_YOUR OBJECTIVE_
Nothing but the records themselves, exactly as written, should appear in the reply; leave out the pictures.

_PROVIDED DATA_
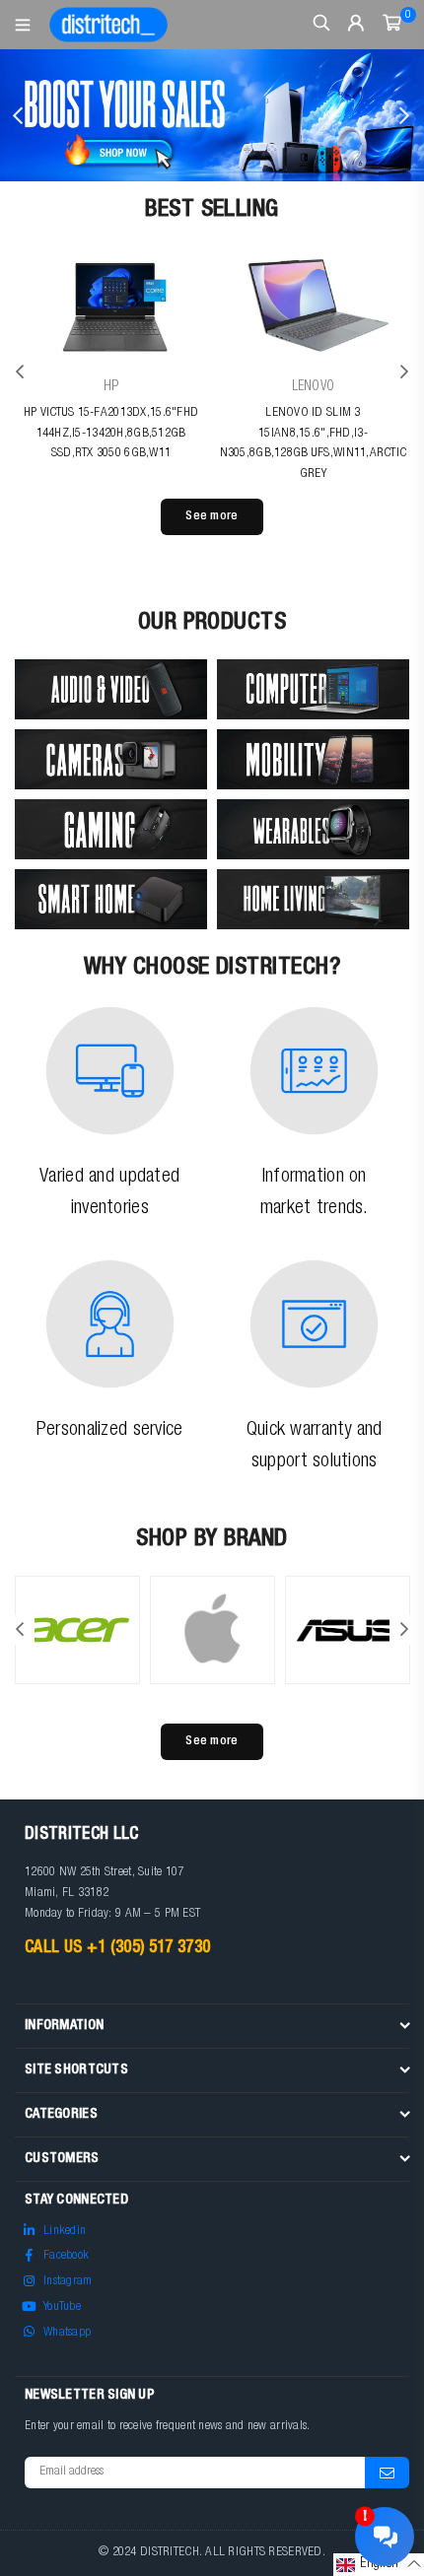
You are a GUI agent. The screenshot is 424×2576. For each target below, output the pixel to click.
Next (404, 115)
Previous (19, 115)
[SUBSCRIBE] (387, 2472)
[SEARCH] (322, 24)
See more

_TASK ANSWER_
You are a GUI agent. The screenshot is 424×2576. For each target below, output the pixel to click.
Next (404, 115)
Previous (19, 115)
[SUBSCRIBE] (387, 2472)
[SEARCH] (322, 24)
See more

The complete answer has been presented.